**Problem set**
1. In the passage on Mog's formula parser, rewrite the part from "We chose to" to "tools handle poorly.", replacing "by hand" with "manually".
2. List every operator that the passage on Mog's formula parser says has a context-dependent meaning.

**Excerpted text**
════
This is the language Mog's parser crate must fully understand.

A Hand-Written Recursive Descent Parser

We chose to write the formula parser by hand rather than use a parser generator (LALR, PEG, or otherwise). The reason is straightforward: the Excel formula grammar has context-sensitive ambiguities that generator tools handle poorly.

Take A1:B2. Is that a range reference or a comparison between A1 and B2? It depends on the syntactic context -- inside a function argument it's a range, but after certain operators it could be parsed differently. The colon operator, the space operator (intersection), and the comma (union) all have context-dependent meanings. A hand-written parser gives us full control over these decisions without fighting a grammar specification.

The parser also gives us byte-level position tracking for every AST node. When a formula has an error, we can underline the exact character range in the editor. This is hard to achieve with generated parsers that operate on token streams.
════
**Source material**
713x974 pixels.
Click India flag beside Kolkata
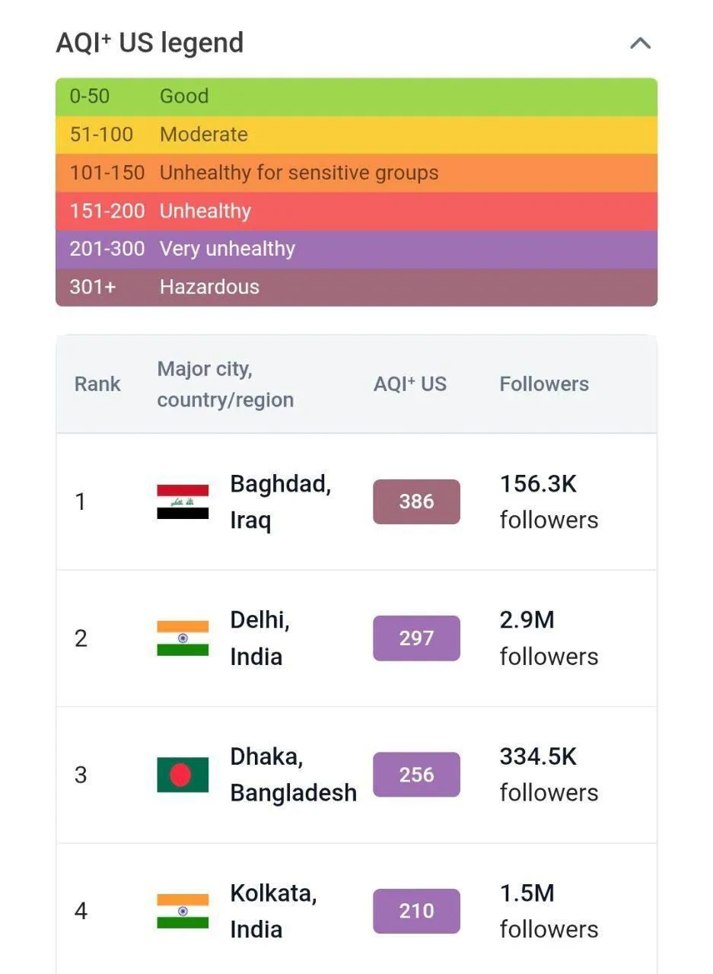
════
**Solutions by task**
1.
We chose to write the formula parser manually rather than use a parser generator (LALR, PEG, or otherwise). The reason is straightforward: the Excel formula grammar has context-sensitive ambiguities that generator tools handle poorly.

2.
- The colon operator
- The space operator (intersection)
- The comma (union)